Either way, it pays to shop around and compare mortgage offers before you sign for a new loan. When comparison shopping for a mortgage loan, you need to compare all aspects of the loans, not just interest rates or APR. You can learn more about your mortgage options, including common mortgage mistakes to avoid by registering for a free mortgage guidebook.








  • Transfer your balance to Money Return Visa® Platinum
  • Basics

    Your debt to income ratio is a basic measure that mortgage lenders use. It involves:

    • Total monthly debt load
    • Total pretax income
    • Overall ability to pay
    Total Monthly Debt Load Your total monthly debt load that a lender will analyze includes:
    • Credit cards
    • Student loans
    • Car payments
    • Department store cards
    • Other monthly debt payments
    • Your mortgage payment
    This is the sum total of your usual monthly debt payments. In some cases a lender may ignore a debt totally. This is the case, for example, if you have a $500 a month car payment but there are only two more months left on the loan. The lender may choose to ignore this $500 per month debt load because they know if will go away shortly.

    Lenders should be able to figure out the monthly debt balances and when they expire from your credit report, although you should also disclose relevant items to them in your mortgage application.

    Lenders will also factor in the expense of the new mortgage your are applying for.

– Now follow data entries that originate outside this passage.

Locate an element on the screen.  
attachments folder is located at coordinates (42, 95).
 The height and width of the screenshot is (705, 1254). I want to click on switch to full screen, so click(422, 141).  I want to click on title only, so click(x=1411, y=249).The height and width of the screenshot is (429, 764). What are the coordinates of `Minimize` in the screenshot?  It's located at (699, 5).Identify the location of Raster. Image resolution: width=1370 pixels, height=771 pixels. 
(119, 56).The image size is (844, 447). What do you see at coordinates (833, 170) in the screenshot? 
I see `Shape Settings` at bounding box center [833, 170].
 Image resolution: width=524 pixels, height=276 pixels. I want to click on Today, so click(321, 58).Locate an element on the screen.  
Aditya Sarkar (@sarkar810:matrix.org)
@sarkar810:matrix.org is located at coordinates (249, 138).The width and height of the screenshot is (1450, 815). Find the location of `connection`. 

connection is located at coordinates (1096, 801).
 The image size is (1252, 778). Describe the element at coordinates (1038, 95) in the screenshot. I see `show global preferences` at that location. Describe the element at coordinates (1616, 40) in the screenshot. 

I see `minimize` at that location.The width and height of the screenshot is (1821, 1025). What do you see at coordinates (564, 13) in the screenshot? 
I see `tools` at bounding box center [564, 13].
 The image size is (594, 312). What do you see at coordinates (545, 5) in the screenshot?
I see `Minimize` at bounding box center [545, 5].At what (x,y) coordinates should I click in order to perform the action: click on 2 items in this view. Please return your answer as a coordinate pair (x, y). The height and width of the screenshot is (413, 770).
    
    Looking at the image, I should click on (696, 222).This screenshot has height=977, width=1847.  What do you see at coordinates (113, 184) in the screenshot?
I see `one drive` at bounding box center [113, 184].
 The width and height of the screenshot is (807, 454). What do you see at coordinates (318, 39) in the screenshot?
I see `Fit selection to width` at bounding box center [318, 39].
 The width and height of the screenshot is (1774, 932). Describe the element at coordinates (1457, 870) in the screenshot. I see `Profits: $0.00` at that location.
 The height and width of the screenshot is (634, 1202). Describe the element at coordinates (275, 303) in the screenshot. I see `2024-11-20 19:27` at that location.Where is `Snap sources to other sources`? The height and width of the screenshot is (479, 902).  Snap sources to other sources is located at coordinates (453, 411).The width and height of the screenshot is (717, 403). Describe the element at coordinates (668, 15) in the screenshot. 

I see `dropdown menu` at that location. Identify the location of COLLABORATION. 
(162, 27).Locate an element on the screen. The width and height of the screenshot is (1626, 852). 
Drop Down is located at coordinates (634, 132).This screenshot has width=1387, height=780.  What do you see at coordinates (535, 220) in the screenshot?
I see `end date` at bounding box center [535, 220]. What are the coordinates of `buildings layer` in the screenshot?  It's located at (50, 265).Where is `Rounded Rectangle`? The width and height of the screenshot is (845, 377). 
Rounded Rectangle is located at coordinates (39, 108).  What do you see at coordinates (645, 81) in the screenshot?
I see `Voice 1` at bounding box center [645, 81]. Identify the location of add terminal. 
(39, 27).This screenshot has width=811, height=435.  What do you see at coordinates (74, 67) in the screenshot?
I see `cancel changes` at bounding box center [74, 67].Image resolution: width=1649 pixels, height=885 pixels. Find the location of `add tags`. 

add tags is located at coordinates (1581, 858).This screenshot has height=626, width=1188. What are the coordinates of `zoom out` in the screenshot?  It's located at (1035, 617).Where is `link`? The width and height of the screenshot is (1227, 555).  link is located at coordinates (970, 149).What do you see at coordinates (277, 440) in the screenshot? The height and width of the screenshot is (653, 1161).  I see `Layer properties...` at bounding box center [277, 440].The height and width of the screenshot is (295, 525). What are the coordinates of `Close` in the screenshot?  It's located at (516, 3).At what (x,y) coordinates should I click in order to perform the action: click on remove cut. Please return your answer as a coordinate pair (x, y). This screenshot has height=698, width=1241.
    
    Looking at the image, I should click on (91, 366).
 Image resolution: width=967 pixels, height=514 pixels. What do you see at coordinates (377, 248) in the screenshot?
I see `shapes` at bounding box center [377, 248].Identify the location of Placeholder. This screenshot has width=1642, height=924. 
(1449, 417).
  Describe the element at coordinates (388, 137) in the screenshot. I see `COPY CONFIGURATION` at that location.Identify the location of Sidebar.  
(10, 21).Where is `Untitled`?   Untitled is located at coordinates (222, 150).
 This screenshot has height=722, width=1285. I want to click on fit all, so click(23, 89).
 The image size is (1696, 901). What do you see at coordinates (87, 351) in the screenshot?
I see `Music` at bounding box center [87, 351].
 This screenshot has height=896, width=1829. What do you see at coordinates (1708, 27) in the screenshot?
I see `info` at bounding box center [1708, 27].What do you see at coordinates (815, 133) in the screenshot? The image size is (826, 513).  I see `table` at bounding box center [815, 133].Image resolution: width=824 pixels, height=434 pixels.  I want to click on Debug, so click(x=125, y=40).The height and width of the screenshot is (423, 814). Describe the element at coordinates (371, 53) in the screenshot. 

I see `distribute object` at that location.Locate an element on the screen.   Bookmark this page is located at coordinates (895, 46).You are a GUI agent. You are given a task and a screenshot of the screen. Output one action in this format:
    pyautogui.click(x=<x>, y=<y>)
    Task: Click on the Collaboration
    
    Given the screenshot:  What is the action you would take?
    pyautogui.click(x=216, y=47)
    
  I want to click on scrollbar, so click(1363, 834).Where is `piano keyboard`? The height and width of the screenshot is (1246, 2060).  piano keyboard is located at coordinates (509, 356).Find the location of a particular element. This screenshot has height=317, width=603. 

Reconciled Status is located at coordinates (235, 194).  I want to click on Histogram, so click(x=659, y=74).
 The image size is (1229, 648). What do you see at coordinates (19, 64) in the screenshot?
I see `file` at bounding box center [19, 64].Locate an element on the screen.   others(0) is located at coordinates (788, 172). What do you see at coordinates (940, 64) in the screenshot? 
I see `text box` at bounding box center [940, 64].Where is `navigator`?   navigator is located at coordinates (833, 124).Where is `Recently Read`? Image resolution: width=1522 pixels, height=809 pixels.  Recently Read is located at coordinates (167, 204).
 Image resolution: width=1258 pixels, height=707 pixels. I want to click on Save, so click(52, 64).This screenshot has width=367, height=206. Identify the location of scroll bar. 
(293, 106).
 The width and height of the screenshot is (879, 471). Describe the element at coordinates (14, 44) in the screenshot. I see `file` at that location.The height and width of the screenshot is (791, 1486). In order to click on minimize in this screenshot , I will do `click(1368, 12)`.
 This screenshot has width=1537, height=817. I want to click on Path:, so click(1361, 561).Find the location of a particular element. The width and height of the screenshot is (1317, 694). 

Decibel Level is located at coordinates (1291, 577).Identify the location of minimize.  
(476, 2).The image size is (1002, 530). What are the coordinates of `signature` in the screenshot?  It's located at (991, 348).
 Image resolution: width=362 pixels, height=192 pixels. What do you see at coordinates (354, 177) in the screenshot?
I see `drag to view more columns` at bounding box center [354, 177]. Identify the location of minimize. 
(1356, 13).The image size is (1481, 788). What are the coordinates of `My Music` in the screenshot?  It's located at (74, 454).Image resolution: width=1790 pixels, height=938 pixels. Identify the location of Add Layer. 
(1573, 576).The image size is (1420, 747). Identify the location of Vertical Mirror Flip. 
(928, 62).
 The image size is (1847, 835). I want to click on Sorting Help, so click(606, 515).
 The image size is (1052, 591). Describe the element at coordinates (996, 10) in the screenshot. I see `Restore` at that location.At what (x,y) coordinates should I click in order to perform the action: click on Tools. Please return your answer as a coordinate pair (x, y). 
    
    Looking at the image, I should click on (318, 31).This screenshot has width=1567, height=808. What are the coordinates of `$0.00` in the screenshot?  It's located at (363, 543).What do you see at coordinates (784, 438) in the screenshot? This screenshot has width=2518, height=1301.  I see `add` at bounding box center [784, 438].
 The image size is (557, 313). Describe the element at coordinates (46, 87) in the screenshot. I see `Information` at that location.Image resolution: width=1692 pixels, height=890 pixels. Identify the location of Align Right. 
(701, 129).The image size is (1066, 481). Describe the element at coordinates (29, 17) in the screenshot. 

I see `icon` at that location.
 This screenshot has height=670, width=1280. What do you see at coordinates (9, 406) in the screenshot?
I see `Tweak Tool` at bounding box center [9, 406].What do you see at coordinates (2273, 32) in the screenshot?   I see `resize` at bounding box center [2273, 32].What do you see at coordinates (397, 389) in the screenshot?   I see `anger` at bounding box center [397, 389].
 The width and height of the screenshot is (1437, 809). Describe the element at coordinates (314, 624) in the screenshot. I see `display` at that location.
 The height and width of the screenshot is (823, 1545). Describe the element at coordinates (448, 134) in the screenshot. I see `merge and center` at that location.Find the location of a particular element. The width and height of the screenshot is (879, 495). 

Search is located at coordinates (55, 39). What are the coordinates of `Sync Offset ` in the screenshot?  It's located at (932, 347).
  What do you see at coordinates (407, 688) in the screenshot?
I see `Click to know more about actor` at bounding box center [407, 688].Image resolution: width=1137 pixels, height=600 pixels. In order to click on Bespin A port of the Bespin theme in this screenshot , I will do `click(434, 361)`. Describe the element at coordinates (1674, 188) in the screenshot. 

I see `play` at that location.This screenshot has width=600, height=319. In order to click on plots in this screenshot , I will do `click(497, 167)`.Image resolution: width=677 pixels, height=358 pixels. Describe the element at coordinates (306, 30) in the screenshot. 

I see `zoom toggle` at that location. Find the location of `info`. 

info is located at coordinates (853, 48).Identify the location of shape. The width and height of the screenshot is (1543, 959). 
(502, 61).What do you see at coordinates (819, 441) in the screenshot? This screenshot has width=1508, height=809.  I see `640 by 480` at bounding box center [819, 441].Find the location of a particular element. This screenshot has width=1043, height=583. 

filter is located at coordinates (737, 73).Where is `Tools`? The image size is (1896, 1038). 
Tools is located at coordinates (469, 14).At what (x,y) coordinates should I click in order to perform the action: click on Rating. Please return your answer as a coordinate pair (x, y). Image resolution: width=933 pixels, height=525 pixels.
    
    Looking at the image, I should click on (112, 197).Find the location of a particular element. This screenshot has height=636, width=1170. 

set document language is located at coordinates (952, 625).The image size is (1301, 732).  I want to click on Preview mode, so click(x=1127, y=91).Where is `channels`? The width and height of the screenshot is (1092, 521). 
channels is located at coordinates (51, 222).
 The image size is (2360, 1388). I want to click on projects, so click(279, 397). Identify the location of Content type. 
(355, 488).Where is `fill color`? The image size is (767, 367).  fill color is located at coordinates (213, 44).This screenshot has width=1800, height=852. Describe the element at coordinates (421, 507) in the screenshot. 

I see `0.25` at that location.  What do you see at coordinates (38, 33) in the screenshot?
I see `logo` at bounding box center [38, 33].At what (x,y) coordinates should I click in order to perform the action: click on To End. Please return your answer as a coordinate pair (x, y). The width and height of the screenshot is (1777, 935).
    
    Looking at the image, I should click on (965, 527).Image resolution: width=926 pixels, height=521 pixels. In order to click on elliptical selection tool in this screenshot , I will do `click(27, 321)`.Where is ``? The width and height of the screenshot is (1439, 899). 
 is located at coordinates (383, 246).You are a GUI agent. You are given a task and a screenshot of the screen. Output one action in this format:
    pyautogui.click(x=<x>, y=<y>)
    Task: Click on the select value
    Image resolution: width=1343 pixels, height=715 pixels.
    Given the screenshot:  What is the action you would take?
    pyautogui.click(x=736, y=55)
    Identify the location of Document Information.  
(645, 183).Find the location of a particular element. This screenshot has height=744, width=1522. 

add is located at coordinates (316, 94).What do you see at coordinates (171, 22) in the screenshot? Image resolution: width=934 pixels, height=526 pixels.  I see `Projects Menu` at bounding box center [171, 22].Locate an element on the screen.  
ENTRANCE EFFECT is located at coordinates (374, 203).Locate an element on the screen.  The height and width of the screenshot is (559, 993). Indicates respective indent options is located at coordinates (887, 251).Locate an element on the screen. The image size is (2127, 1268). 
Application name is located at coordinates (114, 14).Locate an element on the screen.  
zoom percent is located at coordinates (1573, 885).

This includes the mortgage payment, property taxes, home owner association dues, hazard insurance, and any other property related expenses.

    Total Pretax Income The lender will add up all your pretax income, which may include:

    • Base salary
    • Sales commissions
    • Bonuses
    • Overtime
    • Rental income
    • Interest income
    • Other income
    All of this income is added together to figure out your pretax income. They may take an average of your past year’s monthly earnings. Temporary jobs or seasonal work may not be added into this total because it is not considered regular work or income.

    Total Overall Ability To Pay The lender will compare the borrower’s total overall monthly debt load with their monthly pretax income.

    If a borrower’s pretax income is $10,000 and their monthly debt payments are $4,000 then the borrower has a debt/income ratio of 40%. This is acceptable to many lenders.

    New Opportunities Many lenders will now allow a total debt burden of as much as 55% of the borrower’s income.

    This allows more people to be able to buy a property. Lenders may compensate themselves for the additional risk of this type of loan with a higher than normal interest rate.


  • Raise your credit score with a help of Credit-Rocket! Read the Chase credit card reviews
  • Tired of high charges? Find the best database for credit cards! Read the fine print and find the Annual Percentage Rate (APR). This is the interest rate the companies charge you if you carry a balance. You want the lowest rate possible; as each percentage point drop will save you money on the months you have an outstanding balance.